Apply Domain-driven Design to Django without Django Rest Framework. This could be an overkill for using Django, but it's going to be an interesting experiment.
Most project hierarchies are similar to python-ddd project.
- The whole project is not dependent on the database using the imperative mapping and repository pattern.
- The built-in features(Admin, ORM, etc.) of Django can be used as they are.

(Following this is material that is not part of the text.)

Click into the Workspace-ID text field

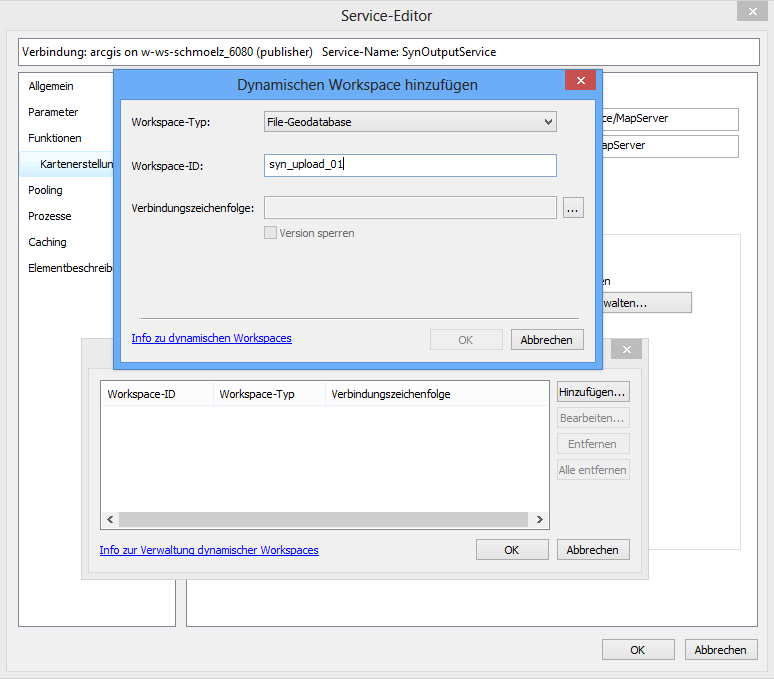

- Without using DRF, routing was implemented manually and Pydantic is used for serialization & deserialization.
src
├── todo
│ ├── application
│ │ └── use_case
│ │ ├── query
│ │ └── command
│ ├── domain
│ │ ├── entity
│ │ └── exception
│ ├── infra
│ │ └── database
│ │ ├── migrations
│ │ ├── models
│ │ └── database
│ │ └── repository
│ │ ├── mapper
│ │ └── rdb
│ └── presentation
│ └── rest
│ ├── request
│ ├── response
│ ├── urls
│ └── views
├── user
├── tests
└── shared
├── domain
└── infra
├── django
└── repository
├── mapper
└── rdb
DRF has the advantage of being able to create the web applications quickly, but it is inherently too dependent on the database. I want to take advantage of Django's built-in Admin and ORM, but I have sometimes suffered from DRF because of its inflexible design.
I'm planning to create a new framework on top of Django to replace DRF someday. This repo is a proof of concept project before that.
But I still think DRF is a very good framework, and I highly value DRF's contribution to the Python web community.